*Required work*
Rewrite the lines of every record below as a numbered list, omitting any blank lines. Leave the pictures out of your answer.

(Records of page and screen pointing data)
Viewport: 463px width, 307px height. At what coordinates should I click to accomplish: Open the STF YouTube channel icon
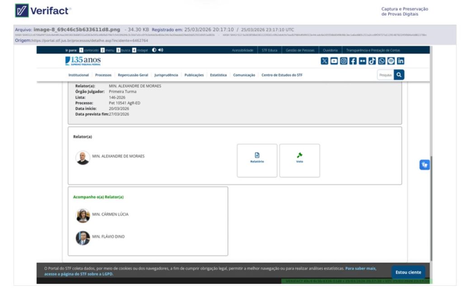[334, 61]
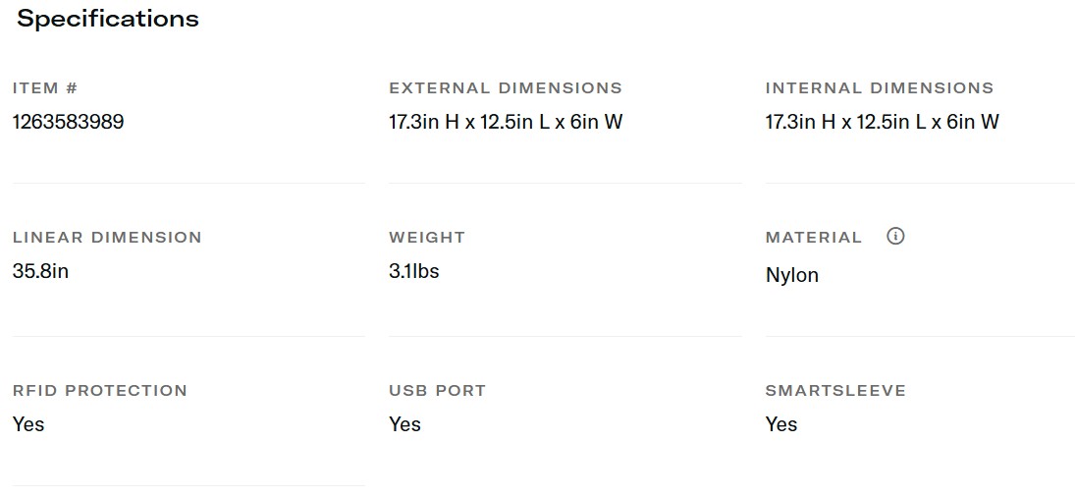Viewport: 1075px width, 498px height.
Task: Click the RFID Protection label
Action: point(100,391)
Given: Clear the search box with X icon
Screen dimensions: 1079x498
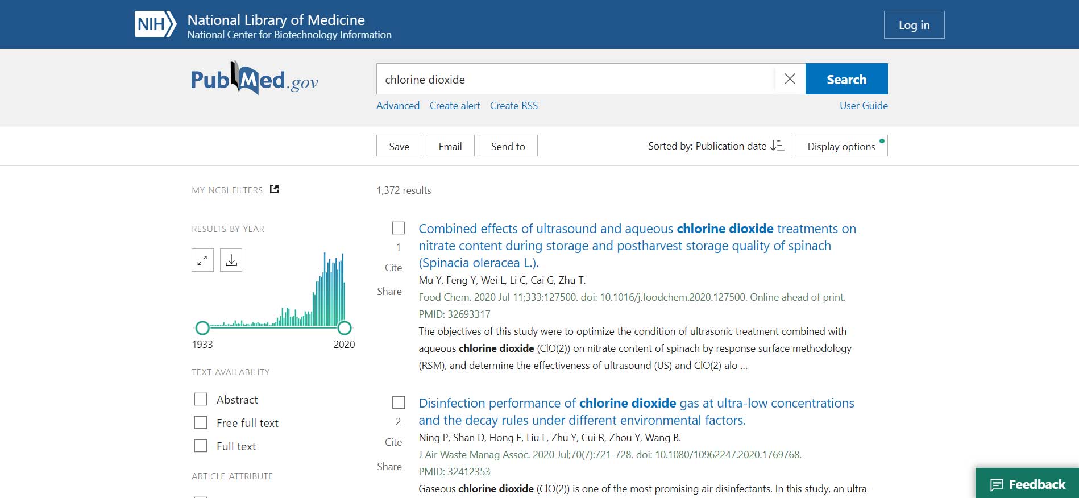Looking at the screenshot, I should point(790,79).
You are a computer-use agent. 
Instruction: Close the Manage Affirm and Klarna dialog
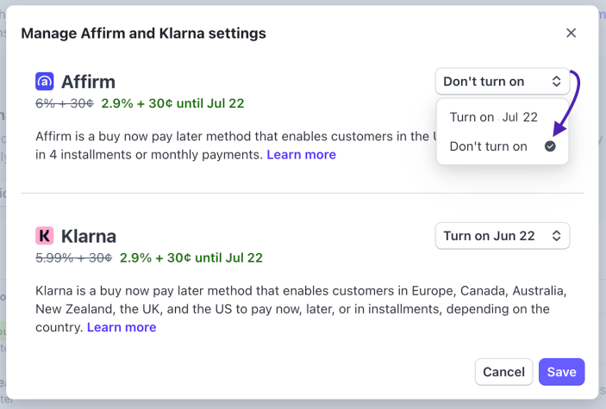571,33
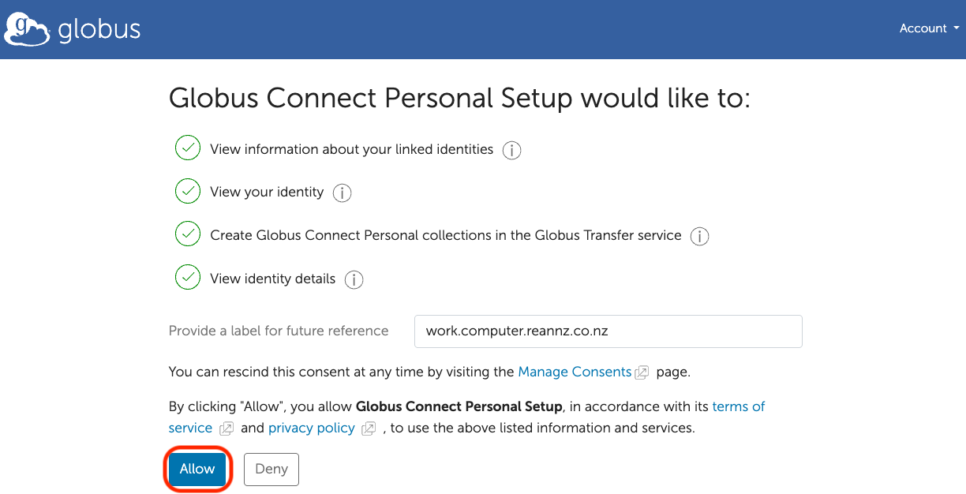
Task: Toggle checkmark beside View identity details
Action: (187, 278)
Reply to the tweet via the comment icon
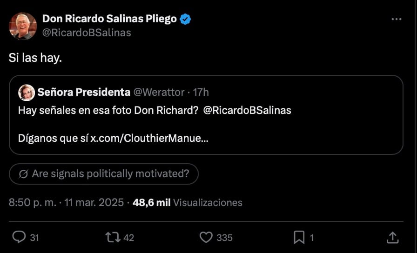Viewport: 417px width, 253px height. (19, 237)
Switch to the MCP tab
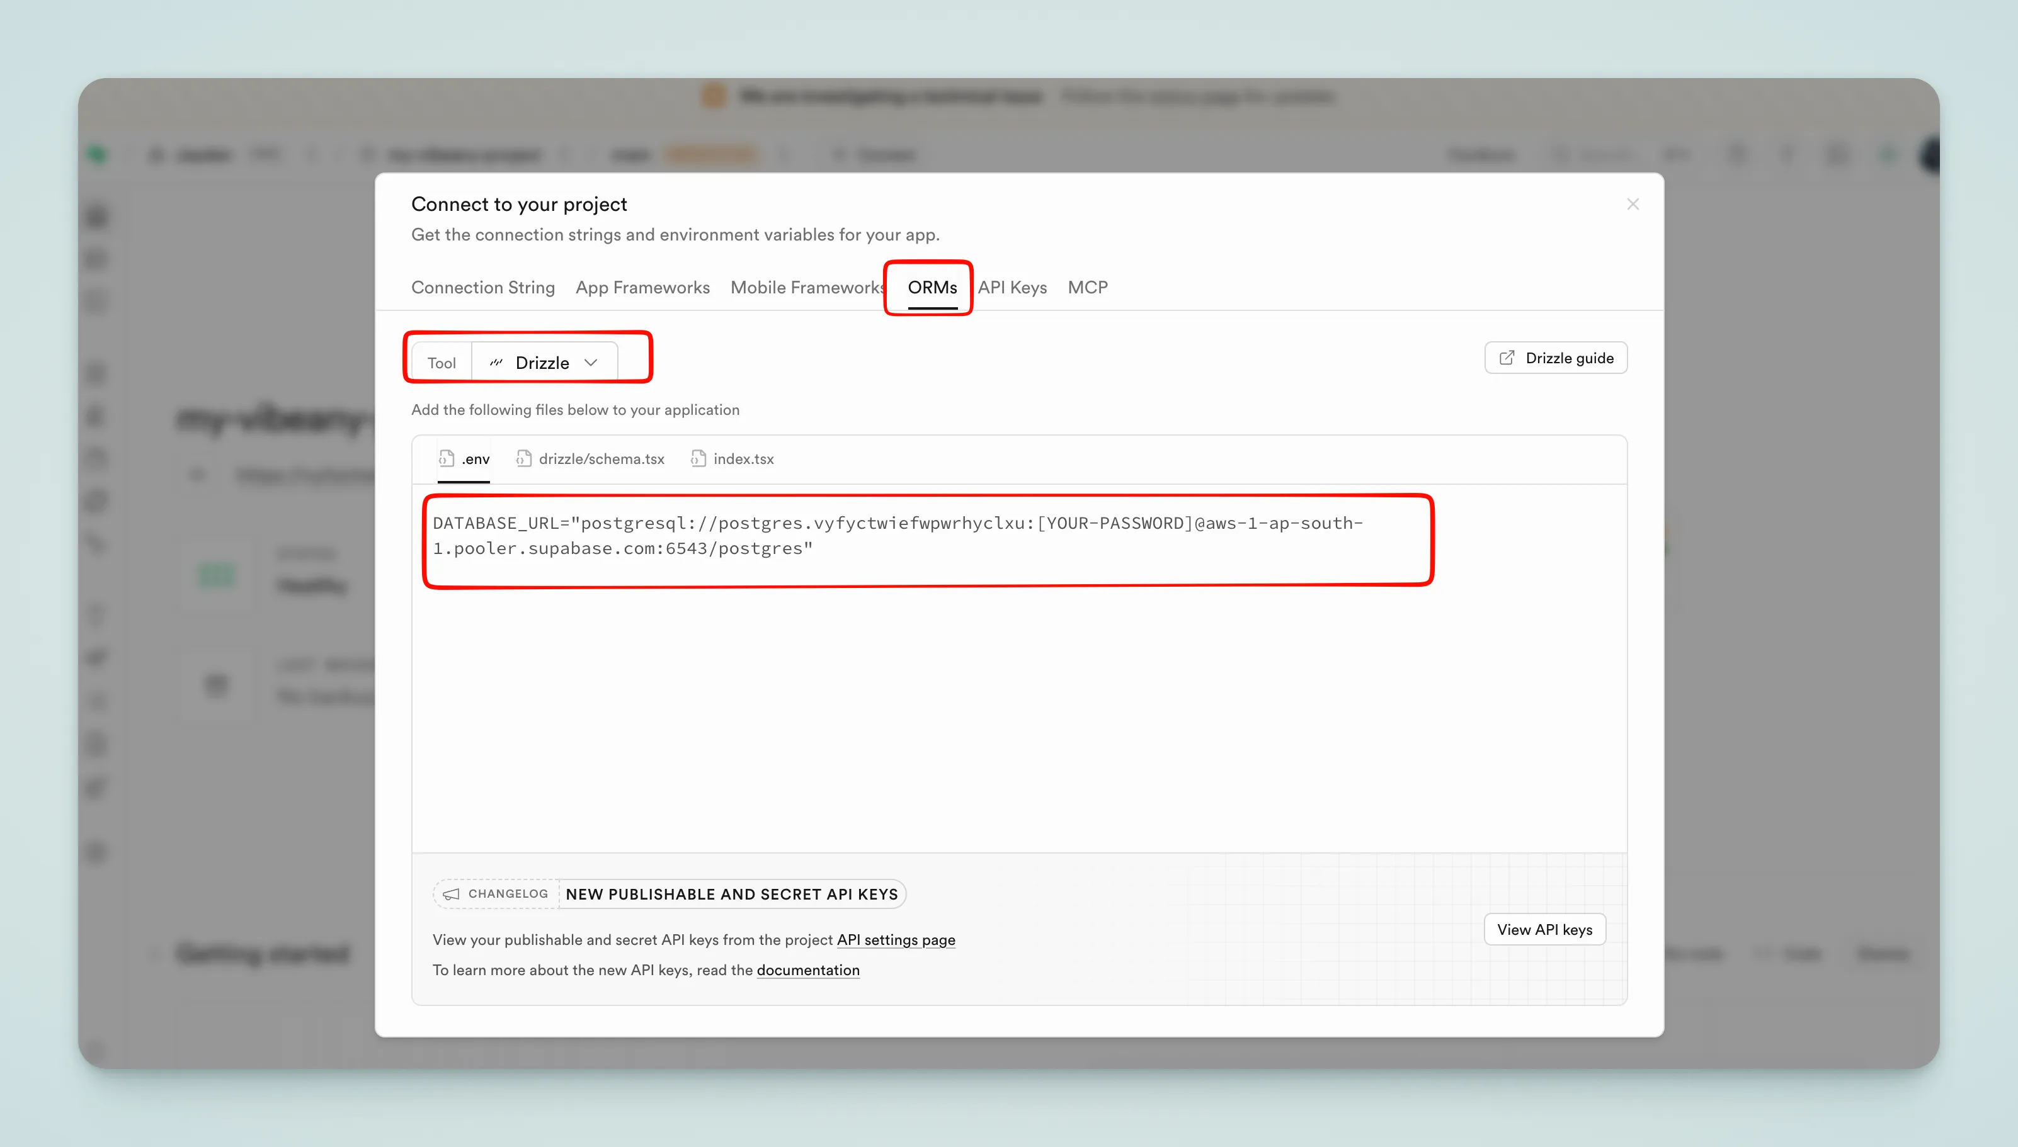Image resolution: width=2018 pixels, height=1147 pixels. click(1087, 288)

*Exercise solution*
1. Viewport: 463px width, 307px height. At what coordinates should I click to accomplish: Open the STF YouTube channel icon
2. [334, 61]
3. Viewport: 1075px width, 498px height.
4. Task: Click the RFID Protection label
5. Action: point(100,391)
6. Given: Clear the search box with X icon
7. Screen dimensions: 1079x498
8. Looking at the screenshot, I should point(790,79).
9. You are a computer-use agent. 
10. Instruction: Close the Manage Affirm and Klarna dialog
11. 571,33
12. Task: Toggle checkmark beside View identity details
13. Action: (187, 278)
14. Reply to the tweet via the comment icon
15. Viewport: 417px width, 253px height. (19, 237)
16. Switch to the MCP tab
17. Image resolution: width=2018 pixels, height=1147 pixels. click(1087, 288)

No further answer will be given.